Cresci em uma família cristã onde, desde pequeno, fui bem educado: meu pai me transmitiu a fé com o seu exemplo. Todavia, mesmo andando na Igreja, não sentia nada de especial: fui coroinha, porem somente porque os meus amigos o foram. Na idade de doze anos, comecei a me perder contando mentiras aos meus pais: me fechei no contacto deles e não queria mais ter dialogo, acreditei que podia enfrentar sozinho as minhas dificuldades. Estava no vício e nada podia me contentar. Olhava para os meus dois irmãos maiores e queria também eu ser grande como eles. Queria ser o centro da atenção, sempre: com os amigos, na escola, em tudo. Escondia a minha verdadeira personalidade, com muitas máscaras, especialmente aquela de “bom rapaz”. Gostava de ser arrogante, ao contrario de ser humilde, e fazia o que queria, no lugar de escutar os outros. Me sentia diferente, inferior, e assim comecei a roubar dinheiro, a fumar e a beber álcool, para me sentir “alguém de mais”, estava caído na ilusão de me sentir muito apreciado. No momento de ir para o colégio, deveria me permutar de cidade, e ai, fui viver com os meus avós, voltando pra casa somente no final da semana. Não tinha muita amizade com os meus colegas, me colocavam sempre no ultimo lugar e não conseguia aceitar isso. Não compartilhava o meu viver, as minhas dificuldades, com ninguém. Não confiava em ninguém e guardava tudo dentro de mim. Em conseqüência procurava uma forma de consolação na comida e roubava o dinheiro dentro de casa para “comprar” os amigos. Quando tinha quinze anos, o meu pai faleceu, e isto foi um grande sofrimento para mim, não conseguia aceitar isso e culpava Deus. Daquele momento, Deus não existia mais na minha vida, parei de ir para a Igreja. A minha vida estava em descida para as trevas, me perdia sempre mais nas falsidades. Comecei a brincar de “vídeo-poker” e isto se tornou o meu “melhor amigo”, a minha droga.
A minha família percebia que não estava bem, mas, não sabia como me ajudar até que, um dia, a mia tia me explicou como era a Comunidade Cenáculo. Num primeiro momento não queria saber de nada, nem pensar entrar naquela Comunidade. Depois, porem, para contentar a minha mãe e a minha tia, participei algumas vezes aos colóquios.
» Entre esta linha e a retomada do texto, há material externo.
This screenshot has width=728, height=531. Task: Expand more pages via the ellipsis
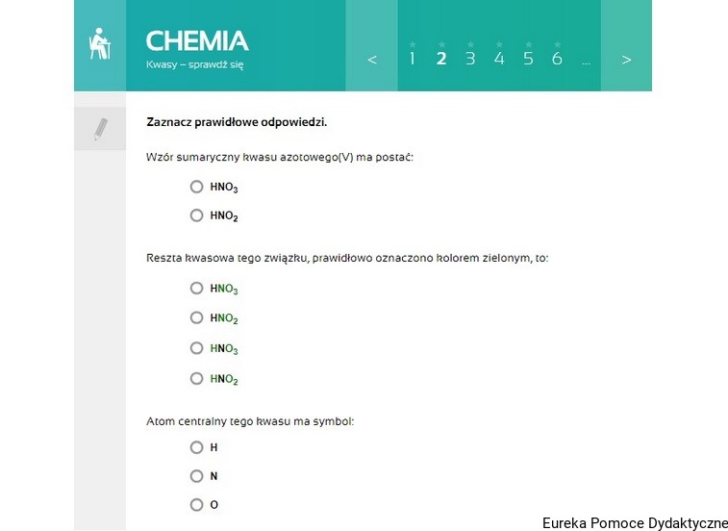pyautogui.click(x=586, y=61)
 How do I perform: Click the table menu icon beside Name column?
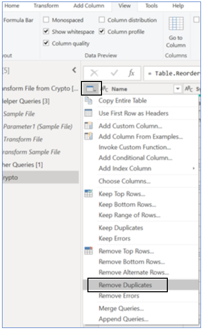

A situação, em casa, se aplacou, e devagarzinho comecei a sentir no meu coração a necessidade de dar um passo a frente, entrando na Comunidade. A primeira coisa “estranha” que tive de viver, na Comunidade, foi a presença de um “anjo da guarda”, um rapaz que vivia ao meu lado e me ajudava. A primeira coisa que ele me falou foi: “Ti quero bem” e me abraçou. Foram palavras que tocaram o meu coração porque, não queria nem mais bem a mim mesmo, e, na minha casa, com tudo o que eu fiz, ninguém mais acreditava em mim. Graças ao meu “anjo da guarda” descobri o que é uma verdadeira amizade: ele me ensinou o quanto é importante acreditar e fazer amizade com Deus, vivendo a oração como uma porta que leva a Deus. A adoração eucarística não consistia mais em olhar para um pedacinho de pão, mas, para um Amigo fiel, que nunca vai me trair. Comecei a descobrir o que é a verdade e a vivê-la cada dia. Às vezes, acontece ter ainda medo de dizer para os outros os meus pensamentos, mas, hoje, quero ser um amigo verdadeiro, capaz de enfrentar as situações da vida, sem fugir das dificuldades. Então, procuro a força na capela, de joelhos diante de Deus, donde me vem tudo. Aprendi a me colocar no ultimo lugar para servir os outros. Quero confiar na Providência. Entendi que, para ser feliz, è preciso ser humilde e servir os outros. Cresci no amor e no serviço graças ao dom de poder ficar, certo período de tempo, ao lado de uma pessoa idosa e doente. Tinha muito medo de errar, mas, ela me deu o impulso para ir em frente: finalmente, tinha encontrado alguém que acreditava em mim.
Agradeço aos rapazes que me ensinaram a amar, a rezar, e a ter a coragem de ir em frente, nos momentos de dificuldade. Agradeço a Virgem de Loreto pelo dom de poder morar, hoje, perto da sua Santa Casa, pela minha vida mudada, e, pela minha família renascida na fé. Confio a Ela todos os jovens que pedem ajuda à Comunidade, porque podem reencontrar a alegria de uma vida verdadeira. Agradeço à Divina Providência que me devolveu, hoje, uma vida cheia de amor, de esperança e de alegria.